Stored entries:
......

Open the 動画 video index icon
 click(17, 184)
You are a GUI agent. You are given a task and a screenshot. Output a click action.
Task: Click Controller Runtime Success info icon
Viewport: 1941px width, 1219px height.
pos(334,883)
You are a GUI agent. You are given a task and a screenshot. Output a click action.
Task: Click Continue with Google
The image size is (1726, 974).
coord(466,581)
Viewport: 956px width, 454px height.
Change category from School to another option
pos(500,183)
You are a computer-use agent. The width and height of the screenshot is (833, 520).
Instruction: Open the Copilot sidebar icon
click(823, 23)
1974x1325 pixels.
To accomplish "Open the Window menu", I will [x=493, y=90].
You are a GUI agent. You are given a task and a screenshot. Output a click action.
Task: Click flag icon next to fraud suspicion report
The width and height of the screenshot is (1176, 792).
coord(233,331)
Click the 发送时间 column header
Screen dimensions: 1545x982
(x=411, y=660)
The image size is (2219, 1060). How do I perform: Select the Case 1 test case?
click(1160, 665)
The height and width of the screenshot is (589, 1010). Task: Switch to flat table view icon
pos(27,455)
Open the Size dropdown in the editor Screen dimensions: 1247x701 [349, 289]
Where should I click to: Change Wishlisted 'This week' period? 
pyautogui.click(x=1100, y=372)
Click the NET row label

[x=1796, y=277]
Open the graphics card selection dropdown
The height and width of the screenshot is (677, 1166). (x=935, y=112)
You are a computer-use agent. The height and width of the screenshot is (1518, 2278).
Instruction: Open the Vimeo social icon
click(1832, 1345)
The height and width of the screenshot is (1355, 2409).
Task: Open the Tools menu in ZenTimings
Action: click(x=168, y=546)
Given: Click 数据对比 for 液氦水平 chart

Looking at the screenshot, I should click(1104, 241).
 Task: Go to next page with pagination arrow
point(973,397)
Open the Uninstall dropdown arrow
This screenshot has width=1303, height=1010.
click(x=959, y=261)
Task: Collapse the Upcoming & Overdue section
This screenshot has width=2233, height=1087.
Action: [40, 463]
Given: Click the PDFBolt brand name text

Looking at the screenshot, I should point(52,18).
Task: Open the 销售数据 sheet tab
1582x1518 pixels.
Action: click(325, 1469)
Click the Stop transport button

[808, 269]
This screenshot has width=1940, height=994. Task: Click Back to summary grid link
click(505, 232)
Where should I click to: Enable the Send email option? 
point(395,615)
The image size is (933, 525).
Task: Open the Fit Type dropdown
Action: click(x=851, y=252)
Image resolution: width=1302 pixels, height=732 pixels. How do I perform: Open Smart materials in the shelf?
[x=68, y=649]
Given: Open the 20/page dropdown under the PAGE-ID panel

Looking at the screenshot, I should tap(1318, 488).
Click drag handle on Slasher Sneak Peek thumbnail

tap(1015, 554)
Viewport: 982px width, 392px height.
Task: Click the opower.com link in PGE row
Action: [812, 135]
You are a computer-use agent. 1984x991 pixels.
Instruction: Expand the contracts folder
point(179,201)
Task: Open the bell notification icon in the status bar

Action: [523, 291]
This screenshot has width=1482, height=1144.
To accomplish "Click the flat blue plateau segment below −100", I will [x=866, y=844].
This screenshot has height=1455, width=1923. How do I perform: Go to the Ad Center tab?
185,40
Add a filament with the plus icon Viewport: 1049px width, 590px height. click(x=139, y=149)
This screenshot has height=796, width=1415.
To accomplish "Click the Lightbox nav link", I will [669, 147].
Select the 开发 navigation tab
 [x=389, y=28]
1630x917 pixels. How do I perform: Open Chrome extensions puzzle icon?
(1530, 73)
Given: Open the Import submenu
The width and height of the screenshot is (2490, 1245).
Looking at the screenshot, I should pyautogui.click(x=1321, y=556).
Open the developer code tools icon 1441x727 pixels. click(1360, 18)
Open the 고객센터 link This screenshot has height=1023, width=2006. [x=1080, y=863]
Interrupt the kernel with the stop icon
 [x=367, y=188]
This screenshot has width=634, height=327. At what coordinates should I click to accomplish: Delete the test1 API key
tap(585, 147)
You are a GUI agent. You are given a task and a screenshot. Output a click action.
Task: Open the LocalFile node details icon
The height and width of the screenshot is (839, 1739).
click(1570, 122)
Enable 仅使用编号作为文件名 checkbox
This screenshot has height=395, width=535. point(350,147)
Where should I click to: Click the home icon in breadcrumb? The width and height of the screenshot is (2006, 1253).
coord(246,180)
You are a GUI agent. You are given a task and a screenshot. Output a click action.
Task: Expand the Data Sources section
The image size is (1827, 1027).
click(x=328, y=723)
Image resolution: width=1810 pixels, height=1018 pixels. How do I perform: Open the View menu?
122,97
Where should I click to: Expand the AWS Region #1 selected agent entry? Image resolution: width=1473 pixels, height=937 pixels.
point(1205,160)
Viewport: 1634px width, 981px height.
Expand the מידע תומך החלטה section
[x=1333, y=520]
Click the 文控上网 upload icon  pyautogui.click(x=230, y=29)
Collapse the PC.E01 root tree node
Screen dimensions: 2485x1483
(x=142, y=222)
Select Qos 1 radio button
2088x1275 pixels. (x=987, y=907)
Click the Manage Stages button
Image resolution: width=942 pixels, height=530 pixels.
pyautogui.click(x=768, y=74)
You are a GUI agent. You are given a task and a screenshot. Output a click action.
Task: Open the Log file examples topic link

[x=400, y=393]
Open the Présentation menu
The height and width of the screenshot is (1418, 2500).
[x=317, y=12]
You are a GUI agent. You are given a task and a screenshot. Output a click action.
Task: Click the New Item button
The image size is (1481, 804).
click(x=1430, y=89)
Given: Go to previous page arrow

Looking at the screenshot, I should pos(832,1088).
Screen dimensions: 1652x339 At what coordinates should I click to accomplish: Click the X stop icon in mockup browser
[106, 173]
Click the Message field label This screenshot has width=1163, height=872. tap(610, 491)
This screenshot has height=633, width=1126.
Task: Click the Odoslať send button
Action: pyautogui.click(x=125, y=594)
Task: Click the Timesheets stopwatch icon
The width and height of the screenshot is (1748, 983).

......

What this task involves: Each entry must be printed again exactly as given.

Answer below:
Open the 動画 video index icon
 click(17, 184)
You are a GUI agent. You are given a task and a screenshot. Output a click action.
Task: Click Controller Runtime Success info icon
Viewport: 1941px width, 1219px height.
pos(334,883)
You are a GUI agent. You are given a task and a screenshot. Output a click action.
Task: Click Continue with Google
The image size is (1726, 974).
coord(466,581)
Viewport: 956px width, 454px height.
Change category from School to another option
pos(500,183)
You are a computer-use agent. The width and height of the screenshot is (833, 520).
Instruction: Open the Copilot sidebar icon
click(823, 23)
1974x1325 pixels.
To accomplish "Open the Window menu", I will [x=493, y=90].
You are a GUI agent. You are given a task and a screenshot. Output a click action.
Task: Click flag icon next to fraud suspicion report
The width and height of the screenshot is (1176, 792).
coord(233,331)
Click the 发送时间 column header
Screen dimensions: 1545x982
(x=411, y=660)
The image size is (2219, 1060). How do I perform: Select the Case 1 test case?
click(1160, 665)
The height and width of the screenshot is (589, 1010). Task: Switch to flat table view icon
pos(27,455)
Open the Size dropdown in the editor Screen dimensions: 1247x701 [349, 289]
Where should I click to: Change Wishlisted 'This week' period? 
pyautogui.click(x=1100, y=372)
Click the NET row label

[x=1796, y=277]
Open the graphics card selection dropdown
The height and width of the screenshot is (677, 1166). (x=935, y=112)
You are a computer-use agent. The height and width of the screenshot is (1518, 2278).
Instruction: Open the Vimeo social icon
click(1832, 1345)
The height and width of the screenshot is (1355, 2409).
Task: Open the Tools menu in ZenTimings
Action: click(x=168, y=546)
Given: Click 数据对比 for 液氦水平 chart

Looking at the screenshot, I should click(1104, 241).
 Task: Go to next page with pagination arrow
point(973,397)
Open the Uninstall dropdown arrow
This screenshot has width=1303, height=1010.
click(x=959, y=261)
Task: Collapse the Upcoming & Overdue section
This screenshot has width=2233, height=1087.
Action: [40, 463]
Given: Click the PDFBolt brand name text

Looking at the screenshot, I should point(52,18).
Task: Open the 销售数据 sheet tab
1582x1518 pixels.
Action: click(325, 1469)
Click the Stop transport button

[808, 269]
This screenshot has width=1940, height=994. Task: Click Back to summary grid link
click(505, 232)
Where should I click to: Enable the Send email option? 
point(395,615)
The image size is (933, 525).
Task: Open the Fit Type dropdown
Action: click(x=851, y=252)
Image resolution: width=1302 pixels, height=732 pixels. How do I perform: Open Smart materials in the shelf?
[x=68, y=649]
Given: Open the 20/page dropdown under the PAGE-ID panel

Looking at the screenshot, I should tap(1318, 488).
Click drag handle on Slasher Sneak Peek thumbnail

tap(1015, 554)
Viewport: 982px width, 392px height.
Task: Click the opower.com link in PGE row
Action: [812, 135]
You are a computer-use agent. 1984x991 pixels.
Instruction: Expand the contracts folder
point(179,201)
Task: Open the bell notification icon in the status bar

Action: [523, 291]
This screenshot has width=1482, height=1144.
To accomplish "Click the flat blue plateau segment below −100", I will [x=866, y=844].
This screenshot has height=1455, width=1923. How do I perform: Go to the Ad Center tab?
185,40
Add a filament with the plus icon Viewport: 1049px width, 590px height. click(x=139, y=149)
This screenshot has height=796, width=1415.
To accomplish "Click the Lightbox nav link", I will [669, 147].
Select the 开发 navigation tab
 [x=389, y=28]
1630x917 pixels. How do I perform: Open Chrome extensions puzzle icon?
(1530, 73)
Given: Open the Import submenu
The width and height of the screenshot is (2490, 1245).
Looking at the screenshot, I should pyautogui.click(x=1321, y=556).
Open the developer code tools icon 1441x727 pixels. click(1360, 18)
Open the 고객센터 link This screenshot has height=1023, width=2006. [x=1080, y=863]
Interrupt the kernel with the stop icon
 [x=367, y=188]
This screenshot has width=634, height=327. At what coordinates should I click to accomplish: Delete the test1 API key
tap(585, 147)
You are a GUI agent. You are given a task and a screenshot. Output a click action.
Task: Open the LocalFile node details icon
The height and width of the screenshot is (839, 1739).
click(1570, 122)
Enable 仅使用编号作为文件名 checkbox
This screenshot has height=395, width=535. point(350,147)
Where should I click to: Click the home icon in breadcrumb? The width and height of the screenshot is (2006, 1253).
coord(246,180)
You are a GUI agent. You are given a task and a screenshot. Output a click action.
Task: Expand the Data Sources section
The image size is (1827, 1027).
click(x=328, y=723)
Image resolution: width=1810 pixels, height=1018 pixels. How do I perform: Open the View menu?
122,97
Where should I click to: Expand the AWS Region #1 selected agent entry? Image resolution: width=1473 pixels, height=937 pixels.
point(1205,160)
Viewport: 1634px width, 981px height.
Expand the מידע תומך החלטה section
[x=1333, y=520]
Click the 文控上网 upload icon  pyautogui.click(x=230, y=29)
Collapse the PC.E01 root tree node
Screen dimensions: 2485x1483
(x=142, y=222)
Select Qos 1 radio button
2088x1275 pixels. (x=987, y=907)
Click the Manage Stages button
Image resolution: width=942 pixels, height=530 pixels.
pyautogui.click(x=768, y=74)
You are a GUI agent. You are given a task and a screenshot. Output a click action.
Task: Open the Log file examples topic link

[x=400, y=393]
Open the Présentation menu
The height and width of the screenshot is (1418, 2500).
[x=317, y=12]
You are a GUI agent. You are given a task and a screenshot. Output a click action.
Task: Click the New Item button
The image size is (1481, 804).
click(x=1430, y=89)
Given: Go to previous page arrow

Looking at the screenshot, I should pos(832,1088).
Screen dimensions: 1652x339 At what coordinates should I click to accomplish: Click the X stop icon in mockup browser
[106, 173]
Click the Message field label This screenshot has width=1163, height=872. tap(610, 491)
This screenshot has height=633, width=1126.
Task: Click the Odoslať send button
Action: pyautogui.click(x=125, y=594)
Task: Click the Timesheets stopwatch icon
The width and height of the screenshot is (1748, 983).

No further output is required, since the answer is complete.